If you submitted a proxy by mail, by telephone or on the internet, you may
withdraw it at the Meeting and then vote in person at the Meeting or you may
submit a superseding proxy by mail, by telephone or on the internet.
Q. Has the Fund retained a proxy solicitation firm?
A. Yes, the Fund has hired Shareholder Communications Corporation to assist in
the solicitation of proxies for the Meetings. While the Fund expects most
proxies to be returned by mail, it also may solicit proxies by telephone,
fax, telegraph or personal interview.
Q. What if there are not enough votes to reach a quorum by the scheduled
meeting date?
A. In order to insure that we receive enough votes, we may need to take further
action.
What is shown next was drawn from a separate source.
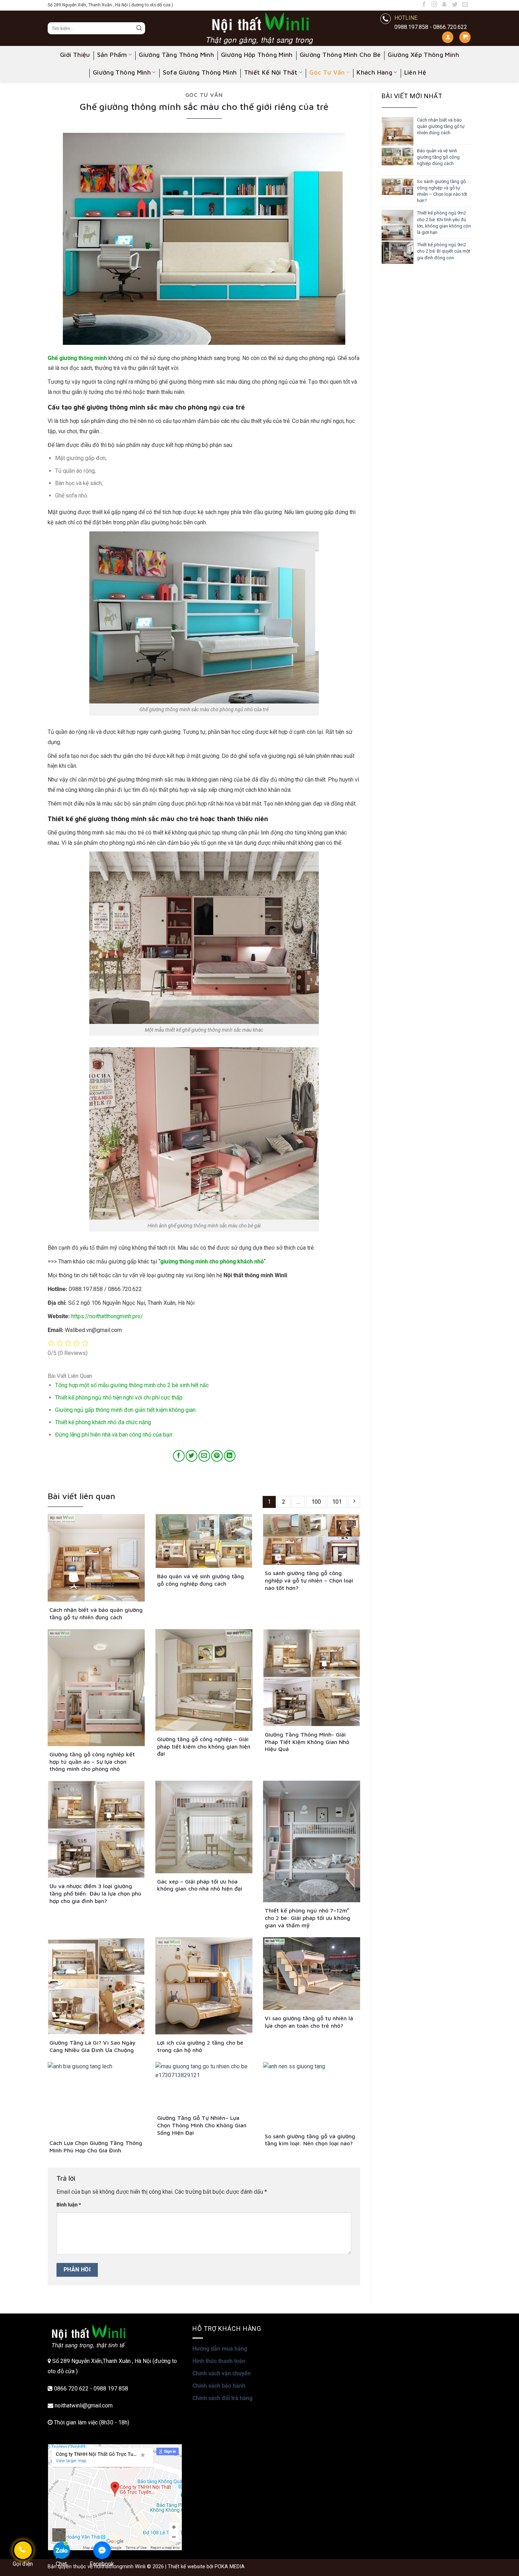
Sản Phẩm (112, 54)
We or our proxy solicitation firm may contact you by mail or
telephone. Therefore, we encourage stockholders to vote as soon as they
review the enclosed proxy materials to avoid additional mailings or
telephone calls. If enough shares are not represented at the Meetings for a
quorum or a quorum is present but there are not sufficient votes to approve
the proposal by the time of each Stockholder's Meeting on December 15, 1999,
one or more of the Meetings may be adjourned to permit further solicitation
of proxy votes.
Q. What is the Board's recommendation on the Reorganization proposal?
A. The Board of Directors of each Fund believes the Reorganization is in the
best interests of the Fund's stockholders. Your Board of Directors
encourages you to vote FOR the Reorganization.